Want your business to make bigger bucks? Treat the grunts right.
A new McGill Institute for Health and Social Policy study published by the Harvard Business Review rolls up conclusive findings that, no matter the size of your business, the way you treat employees at the bottom rung of the company ladder has an impact on your bottom line.
That’s a direct contradiction to the pattern at most companies, where, for instance, high-skilled tech workers or executives get the big bucks and bigger incentives, and Wall Street rewards companies for squeezing the lower rungs of the ladder.
“These companies have been profitable for their owners and shareholders not only while being profitable for their employees, but because they have been profitable for their employees” Jody Heymann, the study’s author, said in a release. “These firms have been able to do this for a simple reason. How work is structured, how it is rewarded, and how workplaces encourage employee engagement are all central to the profitability of firms and to the quality of the daily lives of working men and women. Employees determine 90 percent of most businesses’ profitability.”
The researchers looked at companies all around the world, ranging in size from 27 to 126,000 employees. They examined a dozen companies from 2005 until now.
“The findings were striking,“ Heymann said in a press conference Wednesday. “Workers at the bottom profited, but companies profited as well.”

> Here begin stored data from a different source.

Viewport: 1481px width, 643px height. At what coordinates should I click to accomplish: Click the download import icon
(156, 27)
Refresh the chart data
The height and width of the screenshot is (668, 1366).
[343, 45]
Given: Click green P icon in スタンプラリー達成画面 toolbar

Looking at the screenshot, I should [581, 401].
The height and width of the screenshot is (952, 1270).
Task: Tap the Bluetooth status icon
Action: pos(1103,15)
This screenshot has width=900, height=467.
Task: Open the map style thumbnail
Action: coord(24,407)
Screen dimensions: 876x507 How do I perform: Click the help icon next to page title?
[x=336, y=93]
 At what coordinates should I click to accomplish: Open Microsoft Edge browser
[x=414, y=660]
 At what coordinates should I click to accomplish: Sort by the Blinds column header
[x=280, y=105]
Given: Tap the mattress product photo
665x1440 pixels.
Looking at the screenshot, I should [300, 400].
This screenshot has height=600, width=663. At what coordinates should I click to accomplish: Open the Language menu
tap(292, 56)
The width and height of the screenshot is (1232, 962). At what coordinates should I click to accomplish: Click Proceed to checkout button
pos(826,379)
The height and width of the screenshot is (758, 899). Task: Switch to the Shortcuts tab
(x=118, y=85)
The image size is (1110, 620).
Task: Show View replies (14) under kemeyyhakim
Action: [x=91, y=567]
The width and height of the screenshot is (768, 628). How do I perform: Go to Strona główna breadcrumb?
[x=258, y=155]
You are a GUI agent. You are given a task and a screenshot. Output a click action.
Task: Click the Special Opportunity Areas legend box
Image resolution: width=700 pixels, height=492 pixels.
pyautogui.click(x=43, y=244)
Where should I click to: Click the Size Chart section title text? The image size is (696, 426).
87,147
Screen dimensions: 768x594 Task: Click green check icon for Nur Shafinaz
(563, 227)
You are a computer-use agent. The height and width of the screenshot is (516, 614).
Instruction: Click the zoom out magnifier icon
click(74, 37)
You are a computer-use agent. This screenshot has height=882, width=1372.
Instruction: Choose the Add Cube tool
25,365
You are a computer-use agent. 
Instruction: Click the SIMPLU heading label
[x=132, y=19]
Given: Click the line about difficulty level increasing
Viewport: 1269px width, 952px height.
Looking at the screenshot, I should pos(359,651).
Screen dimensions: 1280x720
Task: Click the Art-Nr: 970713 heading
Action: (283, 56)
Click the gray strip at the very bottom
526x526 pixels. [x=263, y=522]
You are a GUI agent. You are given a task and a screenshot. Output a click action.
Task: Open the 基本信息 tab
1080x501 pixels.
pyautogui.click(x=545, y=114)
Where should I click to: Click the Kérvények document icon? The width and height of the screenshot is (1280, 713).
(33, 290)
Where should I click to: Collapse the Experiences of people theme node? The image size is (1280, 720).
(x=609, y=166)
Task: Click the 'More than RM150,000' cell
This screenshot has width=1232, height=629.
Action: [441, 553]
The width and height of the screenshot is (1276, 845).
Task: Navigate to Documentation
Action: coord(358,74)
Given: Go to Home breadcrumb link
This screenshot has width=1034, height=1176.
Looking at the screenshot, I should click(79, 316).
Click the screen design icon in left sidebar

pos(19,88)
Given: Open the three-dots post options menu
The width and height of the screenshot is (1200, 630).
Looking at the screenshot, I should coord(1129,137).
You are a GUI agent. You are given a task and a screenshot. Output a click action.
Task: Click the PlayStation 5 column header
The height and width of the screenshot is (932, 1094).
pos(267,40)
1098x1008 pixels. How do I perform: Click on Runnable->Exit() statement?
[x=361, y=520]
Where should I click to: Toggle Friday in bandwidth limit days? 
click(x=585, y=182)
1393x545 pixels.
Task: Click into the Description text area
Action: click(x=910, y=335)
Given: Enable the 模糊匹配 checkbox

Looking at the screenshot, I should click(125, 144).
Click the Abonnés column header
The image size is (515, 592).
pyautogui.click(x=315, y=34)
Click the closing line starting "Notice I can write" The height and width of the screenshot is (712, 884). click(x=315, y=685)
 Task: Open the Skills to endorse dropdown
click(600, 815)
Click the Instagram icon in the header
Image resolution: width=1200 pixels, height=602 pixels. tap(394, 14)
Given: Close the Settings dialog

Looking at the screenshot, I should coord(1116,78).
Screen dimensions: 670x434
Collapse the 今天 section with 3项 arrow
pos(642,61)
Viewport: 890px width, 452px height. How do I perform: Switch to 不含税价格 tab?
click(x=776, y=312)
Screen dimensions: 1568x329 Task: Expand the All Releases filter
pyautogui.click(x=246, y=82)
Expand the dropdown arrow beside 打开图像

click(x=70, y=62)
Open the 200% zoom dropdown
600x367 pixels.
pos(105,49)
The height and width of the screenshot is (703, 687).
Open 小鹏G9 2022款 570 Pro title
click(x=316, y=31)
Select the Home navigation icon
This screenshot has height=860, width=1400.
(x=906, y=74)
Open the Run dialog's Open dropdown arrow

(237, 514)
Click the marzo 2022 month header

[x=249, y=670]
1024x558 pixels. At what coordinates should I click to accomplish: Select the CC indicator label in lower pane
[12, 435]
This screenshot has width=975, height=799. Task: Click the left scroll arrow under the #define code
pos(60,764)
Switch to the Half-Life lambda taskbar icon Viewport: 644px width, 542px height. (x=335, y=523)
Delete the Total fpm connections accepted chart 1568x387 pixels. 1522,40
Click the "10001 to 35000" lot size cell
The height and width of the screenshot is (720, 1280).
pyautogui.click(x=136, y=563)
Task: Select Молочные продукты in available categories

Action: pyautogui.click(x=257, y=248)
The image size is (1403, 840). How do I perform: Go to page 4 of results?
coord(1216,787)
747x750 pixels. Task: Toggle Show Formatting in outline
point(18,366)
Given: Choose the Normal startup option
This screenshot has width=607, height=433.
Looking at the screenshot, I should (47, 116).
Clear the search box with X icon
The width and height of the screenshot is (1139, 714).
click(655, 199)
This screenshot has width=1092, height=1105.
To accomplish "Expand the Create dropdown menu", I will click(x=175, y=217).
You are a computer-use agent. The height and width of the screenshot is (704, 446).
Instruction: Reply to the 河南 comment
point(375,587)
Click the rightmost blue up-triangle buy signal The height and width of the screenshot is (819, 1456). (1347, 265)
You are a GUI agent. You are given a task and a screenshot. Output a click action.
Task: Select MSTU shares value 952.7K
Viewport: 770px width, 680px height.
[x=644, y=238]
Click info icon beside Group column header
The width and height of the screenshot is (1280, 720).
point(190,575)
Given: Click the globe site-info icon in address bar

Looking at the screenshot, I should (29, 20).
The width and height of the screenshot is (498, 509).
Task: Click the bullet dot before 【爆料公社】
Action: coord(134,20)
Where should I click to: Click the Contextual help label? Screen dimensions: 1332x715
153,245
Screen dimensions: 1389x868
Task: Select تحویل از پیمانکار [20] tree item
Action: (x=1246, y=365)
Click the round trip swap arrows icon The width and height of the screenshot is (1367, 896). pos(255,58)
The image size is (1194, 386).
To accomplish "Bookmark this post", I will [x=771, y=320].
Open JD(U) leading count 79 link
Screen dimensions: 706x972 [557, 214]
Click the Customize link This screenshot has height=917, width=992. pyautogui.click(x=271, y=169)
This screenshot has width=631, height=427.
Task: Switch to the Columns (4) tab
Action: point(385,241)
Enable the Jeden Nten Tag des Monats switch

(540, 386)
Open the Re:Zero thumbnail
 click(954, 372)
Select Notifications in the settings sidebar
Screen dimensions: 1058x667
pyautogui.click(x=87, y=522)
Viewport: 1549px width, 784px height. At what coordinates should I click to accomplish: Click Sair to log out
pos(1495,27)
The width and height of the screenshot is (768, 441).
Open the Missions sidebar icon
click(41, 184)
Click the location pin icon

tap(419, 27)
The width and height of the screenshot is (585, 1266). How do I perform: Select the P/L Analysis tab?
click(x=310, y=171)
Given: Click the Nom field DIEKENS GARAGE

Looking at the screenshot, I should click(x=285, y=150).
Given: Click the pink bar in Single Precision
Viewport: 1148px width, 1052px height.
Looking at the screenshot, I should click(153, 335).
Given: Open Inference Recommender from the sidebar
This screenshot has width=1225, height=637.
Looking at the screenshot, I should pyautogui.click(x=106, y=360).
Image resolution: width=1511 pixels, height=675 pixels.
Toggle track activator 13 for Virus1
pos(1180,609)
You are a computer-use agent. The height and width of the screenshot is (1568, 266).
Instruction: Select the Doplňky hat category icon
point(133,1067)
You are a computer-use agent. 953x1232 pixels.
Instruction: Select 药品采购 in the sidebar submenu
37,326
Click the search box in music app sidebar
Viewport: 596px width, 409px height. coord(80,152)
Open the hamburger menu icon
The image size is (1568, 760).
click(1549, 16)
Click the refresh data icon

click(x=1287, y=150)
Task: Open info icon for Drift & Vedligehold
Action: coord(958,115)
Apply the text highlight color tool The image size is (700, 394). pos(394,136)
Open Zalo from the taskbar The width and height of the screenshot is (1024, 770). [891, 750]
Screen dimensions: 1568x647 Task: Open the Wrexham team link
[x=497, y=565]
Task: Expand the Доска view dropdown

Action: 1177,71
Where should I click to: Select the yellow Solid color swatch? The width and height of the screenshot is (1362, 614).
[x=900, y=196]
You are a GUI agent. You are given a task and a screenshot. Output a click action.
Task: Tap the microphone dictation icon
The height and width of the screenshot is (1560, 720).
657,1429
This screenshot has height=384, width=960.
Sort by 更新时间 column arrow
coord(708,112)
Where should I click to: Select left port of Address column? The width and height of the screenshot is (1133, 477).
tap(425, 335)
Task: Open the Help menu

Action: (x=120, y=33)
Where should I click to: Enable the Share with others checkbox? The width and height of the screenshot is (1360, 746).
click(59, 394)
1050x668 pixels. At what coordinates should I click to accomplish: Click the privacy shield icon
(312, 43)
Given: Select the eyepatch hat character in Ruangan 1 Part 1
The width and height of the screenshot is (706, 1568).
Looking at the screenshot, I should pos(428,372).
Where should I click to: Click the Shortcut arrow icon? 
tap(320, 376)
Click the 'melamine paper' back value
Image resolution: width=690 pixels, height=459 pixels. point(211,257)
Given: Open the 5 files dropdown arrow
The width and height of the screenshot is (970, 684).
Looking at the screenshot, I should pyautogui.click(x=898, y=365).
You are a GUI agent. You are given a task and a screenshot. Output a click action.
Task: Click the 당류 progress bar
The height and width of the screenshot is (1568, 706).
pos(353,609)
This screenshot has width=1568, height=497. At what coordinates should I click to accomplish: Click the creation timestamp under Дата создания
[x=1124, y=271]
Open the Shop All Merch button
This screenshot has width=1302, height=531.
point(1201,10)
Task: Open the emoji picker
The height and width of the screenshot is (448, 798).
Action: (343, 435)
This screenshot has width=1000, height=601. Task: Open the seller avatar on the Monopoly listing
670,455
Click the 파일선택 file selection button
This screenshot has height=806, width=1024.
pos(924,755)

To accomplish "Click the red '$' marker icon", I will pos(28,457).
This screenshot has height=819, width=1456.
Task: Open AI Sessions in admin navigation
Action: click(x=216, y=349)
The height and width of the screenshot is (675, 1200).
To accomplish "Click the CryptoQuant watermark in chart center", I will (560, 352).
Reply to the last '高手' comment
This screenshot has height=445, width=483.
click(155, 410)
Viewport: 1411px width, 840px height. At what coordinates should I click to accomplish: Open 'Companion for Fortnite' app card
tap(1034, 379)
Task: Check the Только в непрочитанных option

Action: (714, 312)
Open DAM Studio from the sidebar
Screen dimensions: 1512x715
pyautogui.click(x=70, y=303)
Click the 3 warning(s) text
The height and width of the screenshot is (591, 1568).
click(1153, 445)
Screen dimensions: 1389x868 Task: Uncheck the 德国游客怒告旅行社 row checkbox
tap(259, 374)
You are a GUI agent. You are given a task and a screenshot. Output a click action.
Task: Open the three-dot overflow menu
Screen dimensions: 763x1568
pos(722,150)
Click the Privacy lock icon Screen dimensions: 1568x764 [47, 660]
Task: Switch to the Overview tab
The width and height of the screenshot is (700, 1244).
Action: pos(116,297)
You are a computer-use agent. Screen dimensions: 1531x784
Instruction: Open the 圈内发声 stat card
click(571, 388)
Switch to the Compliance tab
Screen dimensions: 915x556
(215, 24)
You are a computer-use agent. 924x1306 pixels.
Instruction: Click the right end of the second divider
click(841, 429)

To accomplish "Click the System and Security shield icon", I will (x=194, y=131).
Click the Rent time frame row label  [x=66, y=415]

Companies cut turnover, found cost-savings, increased productivity, and decreased absenteeism and turnover, all by following the Golden Rule when it came to the least of their employees.
“This research confirms what we have known for some time, that these things are good for the economy and good for the bottom line,” said Heather Boushey, of the Center for American Progress. “These kinds of policies are good for workers and good for companies.
Among some of the other findings:
•By investing more in health care, employers managed to reduce the their workers’ absentee rates and kept turnover rates low. Plus, the tactic boosted productivity. For example, American Apparel provided not only low-cost health insurance to its employees, it offered on-site exercise classes, massage therapy, and a more nutritious company cafeteria menu. All this cut illness and injury rates, and the costs that went with them.
•If companies did more training and offered more advance opportunities for those on the lowest rungs of the ladder, they were rewarded with lower turnover, easier recruitment, and increased efficiency. In Boston, for example, the firm Dancing Deer offered English as a Second Language classes to its employees, which improved communications between employees who had immigrated from a number of different countries and had no common language.
•Promoting from within had a big impact on keeping workers happy. Big-box giant Costco took this approach to advancement 98 percent of the time, and after the first year of employment, turnover was less than 6 percent for line workers.
•Companies that offered stock-option programs also benefited. After Dancing Deer put in such a program for all its employees, sales shot up 74 percent in a year and the value of those options increased 40 percent.
•Giving line workers more say in the direction of their work motivated workers and led to cost savings and efficiency increases. Novo Nordisk actively engaged line workers in questions about the production process and increased efficiency by 50 percent.